NO,18: Exile
サブタイトル、これについては突っ込み禁止です。 別にあのアーティストから取った訳ではないです。 EXILEの意味は追放者、亡国者って意味なんです。 でも私はEXILEのファンです、好きです。EXILEもJ,soul brothresもcolorも、分からない人は訊いて下さい、熱く語ります。 後はコブクロとかグリーンとMr.Childrenとか聞きますね。はい、余談でした。それでは20話どーぞ!

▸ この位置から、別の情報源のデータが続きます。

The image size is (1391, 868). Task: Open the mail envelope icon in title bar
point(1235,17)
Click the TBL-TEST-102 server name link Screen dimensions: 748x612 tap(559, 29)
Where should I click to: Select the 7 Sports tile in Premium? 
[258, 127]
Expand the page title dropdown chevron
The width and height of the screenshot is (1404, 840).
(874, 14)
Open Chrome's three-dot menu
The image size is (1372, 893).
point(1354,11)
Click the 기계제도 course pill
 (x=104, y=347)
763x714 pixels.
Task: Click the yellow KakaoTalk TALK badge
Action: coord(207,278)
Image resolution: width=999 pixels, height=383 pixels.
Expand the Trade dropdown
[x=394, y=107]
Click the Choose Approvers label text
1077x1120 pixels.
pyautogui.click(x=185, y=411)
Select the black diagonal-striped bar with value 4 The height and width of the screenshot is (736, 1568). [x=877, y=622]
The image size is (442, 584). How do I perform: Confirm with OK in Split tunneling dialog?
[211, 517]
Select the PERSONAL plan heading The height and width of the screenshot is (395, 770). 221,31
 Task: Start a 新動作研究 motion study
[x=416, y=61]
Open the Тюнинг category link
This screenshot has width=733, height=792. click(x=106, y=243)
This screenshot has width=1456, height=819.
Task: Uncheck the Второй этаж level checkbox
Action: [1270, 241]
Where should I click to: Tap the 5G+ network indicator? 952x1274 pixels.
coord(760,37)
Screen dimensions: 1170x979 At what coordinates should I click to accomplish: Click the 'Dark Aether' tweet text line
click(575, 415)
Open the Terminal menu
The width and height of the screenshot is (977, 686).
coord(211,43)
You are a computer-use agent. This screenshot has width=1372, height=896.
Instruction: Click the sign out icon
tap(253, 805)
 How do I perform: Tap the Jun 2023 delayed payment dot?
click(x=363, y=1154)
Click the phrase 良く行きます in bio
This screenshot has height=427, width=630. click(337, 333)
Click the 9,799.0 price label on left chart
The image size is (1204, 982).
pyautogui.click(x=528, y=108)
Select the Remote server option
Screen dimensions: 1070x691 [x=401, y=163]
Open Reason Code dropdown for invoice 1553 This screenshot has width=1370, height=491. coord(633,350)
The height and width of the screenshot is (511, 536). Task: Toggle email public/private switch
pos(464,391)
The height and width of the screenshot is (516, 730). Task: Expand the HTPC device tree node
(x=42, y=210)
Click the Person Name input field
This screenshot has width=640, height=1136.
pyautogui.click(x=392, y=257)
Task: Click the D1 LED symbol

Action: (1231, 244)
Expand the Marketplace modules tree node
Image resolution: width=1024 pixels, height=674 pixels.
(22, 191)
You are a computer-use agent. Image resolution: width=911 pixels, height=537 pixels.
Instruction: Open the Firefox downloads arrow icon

「『禁忌』とは魔術師が絶対に行ってはいけないと定められているものです。すなわち、呪力と一体になる事、霊脈の破壊などがあげられます」
フェーデがあった日より一週間が経った。そろそろ学院の生活にも慣れてきた頃である。
ちなみに、あのフェーデの後ミュウが悠輝を指名したが、泣いて説得して結局悠輝はフェーデを行っていない。
「ねぇ、呪力と一体化って何?」
現在魔術史の授業の真っ最中である。
悠輝は授業を聞きながらも、意味の分からない部分に首を傾げ、隣のセイラに訊く。
「呪力と一体化ですか? それはですね、呪力を多量に取り込み世界と重なる事。要するに世界と融合する事です」
「融合?」
「はい、世界と一体化する事で普通ではあり得ないくらいの呪力を扱える様になります。呪文も呪物も必要なく、ただ思う事で魔術が扱えます。ただ、多量の呪力を吸収した場合自分自身の体から呪力が溢れ出る事になり、そこにいるだけで呪力災害を引き起こします」
「うぇ……」
そこにいるだけで呪力災害を起こす、最悪だ。
そりゃ『禁忌』になるね。
「でもそんな事して大丈夫なの?」
そこにいるだけで呪力災害を引き起こす体。
体がもたなそうな気がする。
「確かにある程度実力が無ければ自滅する事になります」
「やっぱり……」
「でもこれに手を出す人は意外に多いそうです。例えば――」
「こらそこ! 私語はしない!」
「「す、すいませんでした!」」
セイラが何か言おうとしたが、ジュエリー教授に遮られる。
そういえば授業中だった。怒られても仕方ないね。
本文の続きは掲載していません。